Poetry

Issue #10

The Gospel According to Mary Magdalene

 Chapter One

Now that it has been raining for years, she

is finally being eroded. The water courses against soil

changing the paths of Galilee, and he

is being exposed as a myth. He was titled the son

and welcomed into the womb to strangle Mary’s song

from inside, until her memory held the silence


Chapter Two

of a mute linguist. Then, their idle tales used this silence

to force the seven devils upon her until, like baptized iron oxidized, she

was corroded. Learn that her natural siren song

was too beautiful and tempting, so she collected the soil

to save years of grime, and stories. But always the son

spoke the first language, and her penance was to listen as he


Chapter Three

told her she was loved. She wept at his feet. Heard as he

forced letters down her gullet and initiated her voice into silence.

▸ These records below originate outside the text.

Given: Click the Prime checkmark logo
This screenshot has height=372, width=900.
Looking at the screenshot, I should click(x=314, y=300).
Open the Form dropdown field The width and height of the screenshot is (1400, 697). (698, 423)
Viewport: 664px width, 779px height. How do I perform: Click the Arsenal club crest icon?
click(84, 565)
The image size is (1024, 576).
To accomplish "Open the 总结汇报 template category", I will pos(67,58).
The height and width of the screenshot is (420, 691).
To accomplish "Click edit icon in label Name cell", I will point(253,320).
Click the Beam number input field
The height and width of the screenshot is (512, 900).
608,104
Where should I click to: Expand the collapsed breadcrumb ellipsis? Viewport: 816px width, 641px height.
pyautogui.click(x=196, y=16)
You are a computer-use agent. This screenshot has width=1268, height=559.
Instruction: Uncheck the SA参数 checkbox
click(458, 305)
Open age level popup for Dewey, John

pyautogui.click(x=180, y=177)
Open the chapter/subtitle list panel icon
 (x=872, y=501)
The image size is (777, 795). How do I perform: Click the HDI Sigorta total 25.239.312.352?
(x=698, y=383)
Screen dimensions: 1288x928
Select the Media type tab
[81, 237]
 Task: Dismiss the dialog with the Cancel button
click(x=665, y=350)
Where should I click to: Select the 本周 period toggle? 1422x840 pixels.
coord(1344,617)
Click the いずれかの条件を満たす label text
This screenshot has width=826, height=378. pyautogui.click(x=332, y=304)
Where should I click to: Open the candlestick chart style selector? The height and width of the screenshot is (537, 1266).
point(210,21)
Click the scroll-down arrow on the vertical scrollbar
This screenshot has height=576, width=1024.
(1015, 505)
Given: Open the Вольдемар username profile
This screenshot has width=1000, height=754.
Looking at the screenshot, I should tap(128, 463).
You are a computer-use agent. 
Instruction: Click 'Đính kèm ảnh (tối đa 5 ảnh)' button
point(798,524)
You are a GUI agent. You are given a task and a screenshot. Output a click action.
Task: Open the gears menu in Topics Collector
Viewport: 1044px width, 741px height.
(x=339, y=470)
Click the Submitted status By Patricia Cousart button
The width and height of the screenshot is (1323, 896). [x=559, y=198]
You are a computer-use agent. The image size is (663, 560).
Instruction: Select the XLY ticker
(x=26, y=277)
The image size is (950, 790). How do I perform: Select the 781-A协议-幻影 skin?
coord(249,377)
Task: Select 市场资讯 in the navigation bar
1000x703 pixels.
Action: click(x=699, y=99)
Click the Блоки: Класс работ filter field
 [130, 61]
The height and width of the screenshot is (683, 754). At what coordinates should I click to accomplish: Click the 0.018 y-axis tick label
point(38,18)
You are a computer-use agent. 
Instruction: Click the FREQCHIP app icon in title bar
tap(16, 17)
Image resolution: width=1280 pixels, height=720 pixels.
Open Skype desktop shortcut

But Mary’s intrinsic purity still accentuated the son,

remaining intangible in the falling letters that warped her

memorial. So not once, but over and over she will wash soil

and sweat from his feet, with tears and hair, and give up her song


Chapter Four

to all the Johns and Matthews of time. There’s no end to a song

degraded at the creation: just a place to watch as he

dragged the curious cross in the dirt. Even the enlivened soil

was stripped back to a skull and raised the clamorous silence

of a crucifixion. It was her breasts, bloodied and bared, as she

hung exposed, speared to the foreground. But still a new son


Chapter Five

was beloved and everyone watched the wrong Mary. The son

rose with a family, and blindly encouraged the sinner’s song,

the Magdalene whisper, about the one who never made it to be a mother.

Either Jesus did not surrender, or greater was her sacrifice, for he

only forsook Earth for Heaven’s immortality in the written scripture.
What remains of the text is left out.